CH: “Tropical House” is somewhat the new thing on the mainstream pop charts. Tell me about what inspired or sent the song in that direction.

MTM:  Well, it started off as just guitar and voice and in my opinion, if you could have a good song with just a piano and voice anything you add after that, it’ll still be a good song. That kind of music is trending now, that’s what the sound of the pop mainstream is. I don’t think it would have sounded good if it was too much of something else. Once I figured out the chords, I played the same pattern with the midi controller…Producing is all about tone selection, we could play those same chords, but if the tone doesn’t feel right, it’s not going to resonate with people. If you listen to Justin Beiber and these guys, their tones sound expensive. So from the time I played that tone, after that was just the drums to add.

CH:  So tell me what you think about the controversy surrounding mainstream pop artists, allegedly appropriating dancehall and soca music, without “paying respect to its origins”…

MTM: I think it’s great! I love it! If you look at the way Drake or Bieber put out a song you’ll understand why, because it looks and sounds a certain way. If you want to get to the masses, that’s the first thing. The way we (Trinidadians) put out music sometimes, is not always something of quality – I’m not saying our stuff is not special though. People could do what they want, if you want to call it Caribbean music that’s just a snare pattern and a drum pattern, that’s not stealing. I could take a hip-hop drum pattern, that doesn’t mean I’m stealing hip hop. Music is out there. You could do what you want…

Yes, the sound is ours but what you gonna say, they can’t do it? The fact that they’re doing it better…Let’s step our game up, we are sleeping. It means obviously we’re not doing it properly either, in terms of the marketing and putting it out. Our music is seasonal, at least for Trinidad. I think in the last couple of years Soca has gotten to a place where there are a lot of good songs, however, we put out music from this time to this time and the rest of the world doesn’t do that. So, how do we expect to put out music for a short period of time and expect it to blow like that? It does not work that way!

CH:  Would you agree then that these artists who have already had a lot of commercial success, it makes it easier for them to shape what happens next in the Pop industry?

MTM: They also have the backing of major labels, which from what I’ve seen is a huge deal. Nowadays songs don’t get big just because it’s a good song, sad to say. Songs get big because you have a powerhouse like Def Jam, Sony or whoever backing your stuff, and labels would put the money, put the resources. I can’t just pick up the phone and call iheart radio and say “I have a song from Kalpee from Trinidad, do you like it?”, they probably won’t answer the phone. So it does have a lot to do also with who’s backing them, Bieber is with Def Jam, Drake is with Young Money, they have the resources to get those songs on a level that we can’t. All we can do is try and ride that wave.

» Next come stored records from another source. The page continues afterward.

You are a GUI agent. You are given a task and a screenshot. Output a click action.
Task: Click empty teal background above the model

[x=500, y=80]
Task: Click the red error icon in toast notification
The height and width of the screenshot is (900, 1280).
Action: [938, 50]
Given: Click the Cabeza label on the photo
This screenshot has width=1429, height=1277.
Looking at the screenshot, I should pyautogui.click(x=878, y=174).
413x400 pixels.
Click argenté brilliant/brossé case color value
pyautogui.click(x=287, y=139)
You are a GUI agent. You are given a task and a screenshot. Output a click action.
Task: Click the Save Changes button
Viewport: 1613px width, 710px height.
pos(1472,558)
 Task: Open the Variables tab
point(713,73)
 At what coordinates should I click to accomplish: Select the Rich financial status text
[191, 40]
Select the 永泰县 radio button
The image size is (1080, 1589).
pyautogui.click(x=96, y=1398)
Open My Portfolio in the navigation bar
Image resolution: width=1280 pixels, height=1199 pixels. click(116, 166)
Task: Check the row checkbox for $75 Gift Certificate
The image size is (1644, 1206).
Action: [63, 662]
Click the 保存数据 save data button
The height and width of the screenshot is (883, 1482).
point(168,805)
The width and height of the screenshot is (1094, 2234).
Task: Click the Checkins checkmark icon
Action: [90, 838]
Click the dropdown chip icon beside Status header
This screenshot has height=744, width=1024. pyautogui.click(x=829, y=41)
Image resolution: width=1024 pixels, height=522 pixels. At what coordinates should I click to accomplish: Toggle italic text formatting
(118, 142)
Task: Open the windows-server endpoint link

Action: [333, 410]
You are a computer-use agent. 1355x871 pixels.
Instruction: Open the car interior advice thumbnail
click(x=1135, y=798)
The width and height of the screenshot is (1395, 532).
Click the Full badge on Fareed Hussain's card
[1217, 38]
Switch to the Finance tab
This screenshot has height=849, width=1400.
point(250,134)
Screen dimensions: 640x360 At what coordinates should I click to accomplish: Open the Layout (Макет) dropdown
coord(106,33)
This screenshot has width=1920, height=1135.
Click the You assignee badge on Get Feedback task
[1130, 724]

As the interview wraps up, and we both finish our drinks to the now slightly busy Drink Lounge and Bistro, by now I’m fully reminded of the complexities that burden locally based artists. Most times a lot of what is created locally in the alternative scenes gets pushed aside for the seasoned flag bearer, Soca. I agreed with the young producer about the way we package our product to the world, and about meeting the demands of the global market and consumers. Our music is as seasonal as mangoes, but we know this and have talked about this numerous of times across multiple platforms. Nevertheless, with Island pop or Tropical house now being the focus on the mainstream pop charts, maybe the chance for Kalpee and Tano is ripe. Sony Distributions have come in at the right time and picked up the song and offered the duo a chance for global success.